The Joy of Handwritten Letters

by Taylor Mardis Katz March 03, 2019
ReadThe Joy of Handwritten Letters Photo by Debby Hudson

I come from a family of letter writers and card senders, and over the years, I have become one myself. This means I look forward to the mail arriving each day, as there is always a chance that mixed in with the magazines, catalogs, and packages is a missive or two from a friend or family member.

I write thank-you letters, congratulations letters, condolence letters, and correspondence letters. When I moved to rural Vermont, I wrote quite a few “Would you like to be my friend?” letters, which were surprisingly successful (although I was writing to poets, who love letters, so the likelihood of response was higher).

When I’m writing a letter, I enter a meditative state where I can consider my life in a different, more pensive way. Writing by hand is slower than typing for me, which means my brain is forced to slow down and think through my sentences. When I’m writing, I like to make sure I have enough time to re-read the letter I’m responding to and write my response in full. It’s not uncommon for my letter to be many pages long, as once I begin the confessional act of letter writing, I often find it hard to put a stopper in the flow.

Communicating through handwritten letters feels more personal than email, and I often find I tend to be more truthful in my handwritten correspondence. Unlike a personal email, a handwritten letter is an object to be held, unfolded, and kept to re-read at a later date. Hearing from a friend or a family member is always a gift, but a handwritten letter is a gift doubled because of its physical presence.

Although I do have a few pen pals, and my family members are great letter writers, many of the letters I write do not result in a handwritten response, which I’m perfectly fine with.
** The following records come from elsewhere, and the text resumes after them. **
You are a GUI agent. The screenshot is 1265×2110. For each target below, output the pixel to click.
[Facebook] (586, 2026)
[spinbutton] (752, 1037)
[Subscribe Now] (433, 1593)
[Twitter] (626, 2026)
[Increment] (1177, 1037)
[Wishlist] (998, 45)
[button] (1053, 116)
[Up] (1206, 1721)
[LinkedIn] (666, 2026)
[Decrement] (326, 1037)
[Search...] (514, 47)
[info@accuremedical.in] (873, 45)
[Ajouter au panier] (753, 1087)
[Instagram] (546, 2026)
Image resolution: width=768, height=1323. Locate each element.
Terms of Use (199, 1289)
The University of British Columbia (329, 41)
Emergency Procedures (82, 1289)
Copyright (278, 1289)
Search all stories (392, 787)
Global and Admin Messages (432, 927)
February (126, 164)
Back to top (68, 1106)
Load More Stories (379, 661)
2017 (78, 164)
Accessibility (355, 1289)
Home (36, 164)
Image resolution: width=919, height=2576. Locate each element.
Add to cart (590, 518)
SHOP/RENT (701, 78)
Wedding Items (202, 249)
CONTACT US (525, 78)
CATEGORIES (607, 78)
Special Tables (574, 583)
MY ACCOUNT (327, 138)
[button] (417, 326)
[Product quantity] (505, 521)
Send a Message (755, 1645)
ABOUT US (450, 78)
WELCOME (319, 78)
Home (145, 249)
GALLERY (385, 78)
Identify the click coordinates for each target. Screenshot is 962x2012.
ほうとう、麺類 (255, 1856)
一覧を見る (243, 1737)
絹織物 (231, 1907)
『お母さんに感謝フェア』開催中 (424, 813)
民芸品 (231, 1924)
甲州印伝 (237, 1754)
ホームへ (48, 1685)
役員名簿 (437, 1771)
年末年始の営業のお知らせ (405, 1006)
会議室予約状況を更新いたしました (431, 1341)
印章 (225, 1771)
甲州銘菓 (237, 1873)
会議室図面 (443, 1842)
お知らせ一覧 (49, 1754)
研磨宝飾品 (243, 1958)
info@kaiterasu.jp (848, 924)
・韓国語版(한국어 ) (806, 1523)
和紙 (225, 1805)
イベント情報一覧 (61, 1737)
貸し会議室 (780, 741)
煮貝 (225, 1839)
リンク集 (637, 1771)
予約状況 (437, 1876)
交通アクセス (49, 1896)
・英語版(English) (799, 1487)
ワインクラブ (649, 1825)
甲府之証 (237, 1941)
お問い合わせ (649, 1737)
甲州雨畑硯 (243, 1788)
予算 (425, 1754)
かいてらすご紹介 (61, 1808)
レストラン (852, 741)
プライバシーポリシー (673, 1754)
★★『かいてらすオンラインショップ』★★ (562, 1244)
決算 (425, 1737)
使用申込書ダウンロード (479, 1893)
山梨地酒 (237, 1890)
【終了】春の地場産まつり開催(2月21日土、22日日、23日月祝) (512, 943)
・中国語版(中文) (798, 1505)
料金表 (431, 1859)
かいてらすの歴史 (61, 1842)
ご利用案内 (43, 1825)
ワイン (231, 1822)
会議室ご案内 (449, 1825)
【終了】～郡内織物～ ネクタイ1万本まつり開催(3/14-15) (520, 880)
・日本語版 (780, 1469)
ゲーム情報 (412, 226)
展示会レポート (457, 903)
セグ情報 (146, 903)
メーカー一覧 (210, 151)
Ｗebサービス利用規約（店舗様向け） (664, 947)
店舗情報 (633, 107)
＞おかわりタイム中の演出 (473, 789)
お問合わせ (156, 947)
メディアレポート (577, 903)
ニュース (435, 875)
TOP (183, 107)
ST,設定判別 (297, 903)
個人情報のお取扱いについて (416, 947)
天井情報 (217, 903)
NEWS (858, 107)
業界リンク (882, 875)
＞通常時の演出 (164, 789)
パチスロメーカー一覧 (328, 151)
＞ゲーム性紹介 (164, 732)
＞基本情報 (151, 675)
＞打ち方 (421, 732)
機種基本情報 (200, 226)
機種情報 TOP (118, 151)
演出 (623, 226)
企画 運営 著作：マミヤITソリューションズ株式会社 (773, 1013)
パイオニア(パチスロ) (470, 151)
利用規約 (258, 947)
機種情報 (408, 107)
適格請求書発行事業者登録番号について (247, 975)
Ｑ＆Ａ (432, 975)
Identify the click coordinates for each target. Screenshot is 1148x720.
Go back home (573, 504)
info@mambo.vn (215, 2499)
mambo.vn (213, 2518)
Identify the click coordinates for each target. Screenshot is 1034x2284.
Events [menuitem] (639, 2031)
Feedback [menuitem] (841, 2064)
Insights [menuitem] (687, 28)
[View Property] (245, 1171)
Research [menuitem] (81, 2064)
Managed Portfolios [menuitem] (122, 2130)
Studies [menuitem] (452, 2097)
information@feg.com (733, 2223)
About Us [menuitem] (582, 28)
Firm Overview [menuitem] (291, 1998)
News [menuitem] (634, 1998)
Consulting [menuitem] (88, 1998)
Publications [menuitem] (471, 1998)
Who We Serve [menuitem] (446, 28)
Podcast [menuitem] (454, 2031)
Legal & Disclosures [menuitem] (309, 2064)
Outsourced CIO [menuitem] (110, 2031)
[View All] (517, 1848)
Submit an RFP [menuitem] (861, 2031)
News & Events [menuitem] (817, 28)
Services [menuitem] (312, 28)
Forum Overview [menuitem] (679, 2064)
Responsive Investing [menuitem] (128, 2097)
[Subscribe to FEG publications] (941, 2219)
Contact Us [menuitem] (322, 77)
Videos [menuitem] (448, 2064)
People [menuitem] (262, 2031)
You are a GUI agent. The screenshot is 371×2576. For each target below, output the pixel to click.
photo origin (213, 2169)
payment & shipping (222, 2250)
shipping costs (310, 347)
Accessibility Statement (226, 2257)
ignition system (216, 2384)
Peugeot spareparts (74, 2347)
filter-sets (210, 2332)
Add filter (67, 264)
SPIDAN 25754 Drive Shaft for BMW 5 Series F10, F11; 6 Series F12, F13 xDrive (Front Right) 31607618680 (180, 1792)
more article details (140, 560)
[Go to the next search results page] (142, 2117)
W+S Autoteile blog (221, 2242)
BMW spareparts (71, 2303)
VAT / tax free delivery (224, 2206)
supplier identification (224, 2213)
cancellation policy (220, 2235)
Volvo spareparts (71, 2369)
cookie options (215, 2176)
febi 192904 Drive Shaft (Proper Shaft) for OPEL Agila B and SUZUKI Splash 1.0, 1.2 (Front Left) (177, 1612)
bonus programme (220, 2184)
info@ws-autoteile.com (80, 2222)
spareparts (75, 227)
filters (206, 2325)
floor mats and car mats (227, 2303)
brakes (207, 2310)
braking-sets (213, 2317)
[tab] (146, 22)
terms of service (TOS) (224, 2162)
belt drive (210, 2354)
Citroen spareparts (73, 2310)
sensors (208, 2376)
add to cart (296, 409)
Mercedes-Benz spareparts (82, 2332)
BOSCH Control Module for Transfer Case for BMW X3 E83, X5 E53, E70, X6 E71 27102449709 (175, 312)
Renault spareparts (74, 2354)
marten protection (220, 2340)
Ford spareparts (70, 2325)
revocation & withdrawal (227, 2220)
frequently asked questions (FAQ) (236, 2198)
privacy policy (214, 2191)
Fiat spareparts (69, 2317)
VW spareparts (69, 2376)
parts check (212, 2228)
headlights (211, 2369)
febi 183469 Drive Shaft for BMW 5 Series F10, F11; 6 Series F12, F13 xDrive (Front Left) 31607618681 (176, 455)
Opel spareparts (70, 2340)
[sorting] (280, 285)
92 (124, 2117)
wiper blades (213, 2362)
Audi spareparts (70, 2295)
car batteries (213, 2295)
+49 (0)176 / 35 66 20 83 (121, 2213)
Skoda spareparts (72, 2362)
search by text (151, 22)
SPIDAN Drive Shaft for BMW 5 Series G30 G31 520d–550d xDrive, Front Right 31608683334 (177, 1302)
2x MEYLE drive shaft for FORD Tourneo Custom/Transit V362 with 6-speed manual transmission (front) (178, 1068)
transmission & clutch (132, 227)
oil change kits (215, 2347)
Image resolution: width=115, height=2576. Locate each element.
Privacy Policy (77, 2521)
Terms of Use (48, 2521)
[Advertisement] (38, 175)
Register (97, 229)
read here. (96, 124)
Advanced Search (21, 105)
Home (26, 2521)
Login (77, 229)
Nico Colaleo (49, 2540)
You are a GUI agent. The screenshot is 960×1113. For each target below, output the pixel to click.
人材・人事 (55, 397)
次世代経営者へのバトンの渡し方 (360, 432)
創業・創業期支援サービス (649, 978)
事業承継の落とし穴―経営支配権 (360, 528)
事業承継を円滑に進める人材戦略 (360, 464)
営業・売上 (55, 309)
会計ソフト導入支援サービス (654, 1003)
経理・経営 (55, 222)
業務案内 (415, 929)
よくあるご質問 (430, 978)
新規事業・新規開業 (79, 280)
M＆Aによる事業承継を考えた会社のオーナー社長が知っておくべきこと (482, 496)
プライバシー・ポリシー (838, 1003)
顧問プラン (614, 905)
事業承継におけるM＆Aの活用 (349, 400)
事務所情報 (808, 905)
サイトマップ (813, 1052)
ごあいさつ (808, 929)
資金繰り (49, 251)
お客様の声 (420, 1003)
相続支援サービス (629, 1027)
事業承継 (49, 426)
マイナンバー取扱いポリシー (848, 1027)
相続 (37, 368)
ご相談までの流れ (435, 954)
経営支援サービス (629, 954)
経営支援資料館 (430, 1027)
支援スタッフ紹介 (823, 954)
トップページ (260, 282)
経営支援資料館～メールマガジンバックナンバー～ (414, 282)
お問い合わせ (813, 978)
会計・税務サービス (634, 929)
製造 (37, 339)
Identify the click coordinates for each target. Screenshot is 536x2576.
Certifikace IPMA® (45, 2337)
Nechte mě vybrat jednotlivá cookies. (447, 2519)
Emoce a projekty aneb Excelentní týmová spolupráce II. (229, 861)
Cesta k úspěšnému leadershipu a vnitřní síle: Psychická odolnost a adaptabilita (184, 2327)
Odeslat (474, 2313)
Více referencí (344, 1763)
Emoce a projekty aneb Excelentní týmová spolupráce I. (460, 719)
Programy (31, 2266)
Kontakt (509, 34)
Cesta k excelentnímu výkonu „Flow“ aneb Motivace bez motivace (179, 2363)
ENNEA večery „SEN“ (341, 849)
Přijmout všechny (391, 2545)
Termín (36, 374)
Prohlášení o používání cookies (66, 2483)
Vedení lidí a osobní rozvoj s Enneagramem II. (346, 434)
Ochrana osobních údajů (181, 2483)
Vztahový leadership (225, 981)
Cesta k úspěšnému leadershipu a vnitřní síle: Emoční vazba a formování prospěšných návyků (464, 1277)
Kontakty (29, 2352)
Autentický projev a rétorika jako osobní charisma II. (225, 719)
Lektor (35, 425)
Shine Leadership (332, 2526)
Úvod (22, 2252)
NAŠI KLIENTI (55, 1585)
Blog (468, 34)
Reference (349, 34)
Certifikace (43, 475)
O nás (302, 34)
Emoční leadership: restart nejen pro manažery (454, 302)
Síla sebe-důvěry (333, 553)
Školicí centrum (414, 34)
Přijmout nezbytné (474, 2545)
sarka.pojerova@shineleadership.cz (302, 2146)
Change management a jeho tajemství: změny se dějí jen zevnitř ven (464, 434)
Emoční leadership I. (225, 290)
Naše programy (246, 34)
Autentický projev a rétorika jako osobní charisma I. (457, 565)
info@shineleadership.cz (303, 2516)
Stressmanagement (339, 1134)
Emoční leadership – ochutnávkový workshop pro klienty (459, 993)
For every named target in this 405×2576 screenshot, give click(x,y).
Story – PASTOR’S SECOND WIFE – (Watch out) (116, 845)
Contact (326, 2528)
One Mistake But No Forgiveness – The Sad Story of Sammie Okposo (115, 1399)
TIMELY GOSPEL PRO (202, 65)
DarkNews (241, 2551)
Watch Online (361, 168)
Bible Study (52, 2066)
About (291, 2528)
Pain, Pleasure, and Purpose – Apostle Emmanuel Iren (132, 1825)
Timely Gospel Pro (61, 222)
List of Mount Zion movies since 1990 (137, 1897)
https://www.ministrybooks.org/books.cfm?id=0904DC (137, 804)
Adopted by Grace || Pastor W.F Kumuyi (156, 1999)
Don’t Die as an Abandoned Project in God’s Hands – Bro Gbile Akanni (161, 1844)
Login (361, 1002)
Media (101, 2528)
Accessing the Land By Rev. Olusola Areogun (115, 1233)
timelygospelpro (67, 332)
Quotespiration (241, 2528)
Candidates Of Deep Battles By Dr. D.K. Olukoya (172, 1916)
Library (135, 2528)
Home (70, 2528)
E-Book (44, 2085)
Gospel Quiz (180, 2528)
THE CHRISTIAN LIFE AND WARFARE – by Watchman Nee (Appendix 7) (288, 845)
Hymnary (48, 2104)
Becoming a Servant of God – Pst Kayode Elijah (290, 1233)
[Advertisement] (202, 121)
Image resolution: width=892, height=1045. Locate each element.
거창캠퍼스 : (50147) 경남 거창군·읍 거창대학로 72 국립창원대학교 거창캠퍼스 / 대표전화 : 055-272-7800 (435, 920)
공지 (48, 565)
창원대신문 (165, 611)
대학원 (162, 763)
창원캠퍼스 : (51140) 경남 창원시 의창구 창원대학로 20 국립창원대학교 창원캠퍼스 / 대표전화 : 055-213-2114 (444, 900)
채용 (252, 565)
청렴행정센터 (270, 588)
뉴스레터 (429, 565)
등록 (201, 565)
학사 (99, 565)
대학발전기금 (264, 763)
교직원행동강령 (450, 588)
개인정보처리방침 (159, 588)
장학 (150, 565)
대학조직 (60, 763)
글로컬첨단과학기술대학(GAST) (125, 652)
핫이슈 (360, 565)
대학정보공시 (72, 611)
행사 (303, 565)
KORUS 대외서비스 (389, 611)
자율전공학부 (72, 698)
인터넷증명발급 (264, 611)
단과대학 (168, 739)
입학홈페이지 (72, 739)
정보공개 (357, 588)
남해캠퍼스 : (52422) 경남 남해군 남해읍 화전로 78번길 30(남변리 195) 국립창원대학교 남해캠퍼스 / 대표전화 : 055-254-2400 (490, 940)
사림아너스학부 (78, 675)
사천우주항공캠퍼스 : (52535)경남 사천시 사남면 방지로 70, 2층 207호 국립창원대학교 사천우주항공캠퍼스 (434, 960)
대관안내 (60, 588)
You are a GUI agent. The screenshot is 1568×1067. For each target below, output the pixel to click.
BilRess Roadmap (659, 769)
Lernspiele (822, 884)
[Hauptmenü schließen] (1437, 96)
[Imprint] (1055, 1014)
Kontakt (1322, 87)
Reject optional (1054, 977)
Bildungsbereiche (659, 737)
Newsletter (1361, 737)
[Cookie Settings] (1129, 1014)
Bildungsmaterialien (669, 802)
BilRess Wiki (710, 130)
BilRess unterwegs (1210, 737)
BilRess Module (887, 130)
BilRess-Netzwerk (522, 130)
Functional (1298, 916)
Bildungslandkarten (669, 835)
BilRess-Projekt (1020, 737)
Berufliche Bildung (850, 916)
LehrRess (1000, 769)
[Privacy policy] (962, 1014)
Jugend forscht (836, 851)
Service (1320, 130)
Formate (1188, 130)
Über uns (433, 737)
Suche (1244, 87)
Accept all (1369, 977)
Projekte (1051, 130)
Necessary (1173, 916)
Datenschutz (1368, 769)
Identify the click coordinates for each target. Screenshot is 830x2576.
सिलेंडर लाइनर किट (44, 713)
I don’t write to make others write back to me; I write for the pleasure of sharing myself with others—and to let my loved ones know I care for them and am thinking of them.

If you’d like to write more letters than you do now, you’ll want to buy yourself some stationery that makes you smile and a nice pen and stop by the post office for a book of stamps. (Stamps can also be ordered online if your post office is always extremely busy!) I find that the easier it is to write a letter, the more often I will write one. This is why I like to leave out a card or two on top of my desk, for if I have a spare half hour, there’s always someone in my life I can think of who deserves a handwritten note.